→ Text segment:
(Bloomberg) — Toyota Motor Corp. and Korea’s Hyundai brand both reported strong US new vehicle sales in the fourth quarter despite near-record sticker prices and high interest rates that made monthly payments a headache for buyers.
The Japanese automaker said Wednesday that deliveries rose more than 15% in the last three months of 2023, powered by growth from hybrid-electric vehicles. Hyundai sales gained 5% in the period, marking a record, it said.
Vehicle demand proved resilient late in the year for the two Asian brands, even with financing rates as high as 10% and waning pandemic-era pent-up demand that had propped up sales earlier in the year. Car buyers are still showing a willingness to pay an average of $48,000 for new vehicles, a trend that reflects the purchasing power of more affluent Americans.
“We’ve seen a big reduction in median- and lower-income households” buying new cars, which now “almost exclusively go to the top 20% of income households,” Jonathan Smoke, chief economist for researcher Cox Automotive, said in an interview.
Overall new vehicle sales likely slipped to a seasonally adjusted annual rate of about 15.4 million vehicles in the final month of 2023, down from about 15.5 million in the prior two quarters, according to estimates compiled by Bloomberg.

→ Data shown:
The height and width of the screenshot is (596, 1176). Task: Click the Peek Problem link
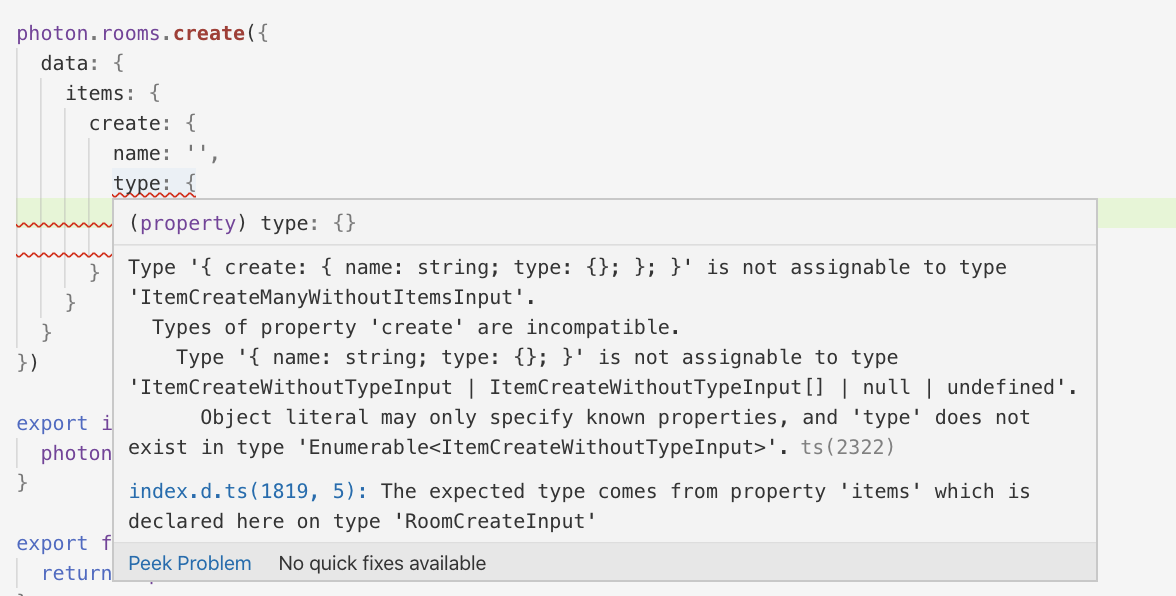(x=189, y=563)
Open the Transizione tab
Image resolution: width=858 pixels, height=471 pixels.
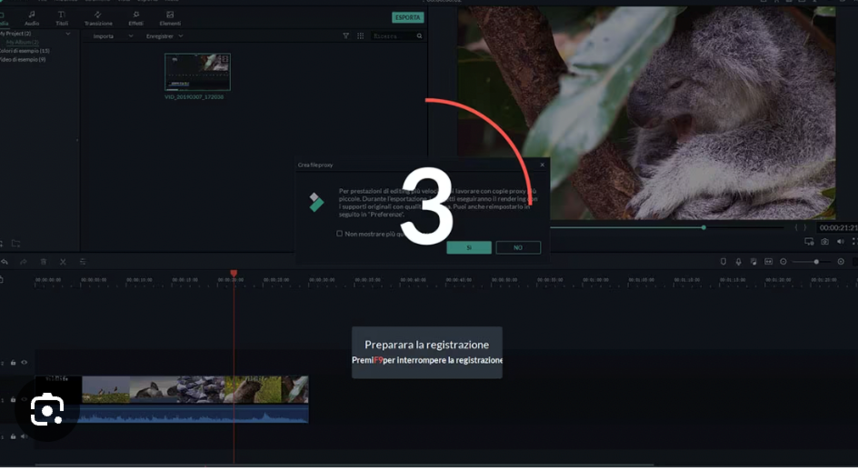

→ Task 1:
In the auto sales report, what average price are car buyers still willing to pay for new vehicles?
→ Task 2:
Reproduce the part of the auto sales report that opens with the words containing "The Japanese automaker" and closes with "in an interview.".

→ Response box 1:
An average of $48,000.

→ Response box 2:
The Japanese automaker said Wednesday that deliveries rose more than 15% in the last three months of 2023, powered by growth from hybrid-electric vehicles. Hyundai sales gained 5% in the period, marking a record, it said.
Vehicle demand proved resilient late in the year for the two Asian brands, even with financing rates as high as 10% and waning pandemic-era pent-up demand that had propped up sales earlier in the year. Car buyers are still showing a willingness to pay an average of $48,000 for new vehicles, a trend that reflects the purchasing power of more affluent Americans.
“We’ve seen a big reduction in median- and lower-income households” buying new cars, which now “almost exclusively go to the top 20% of income households,” Jonathan Smoke, chief economist for researcher Cox Automotive, said in an interview.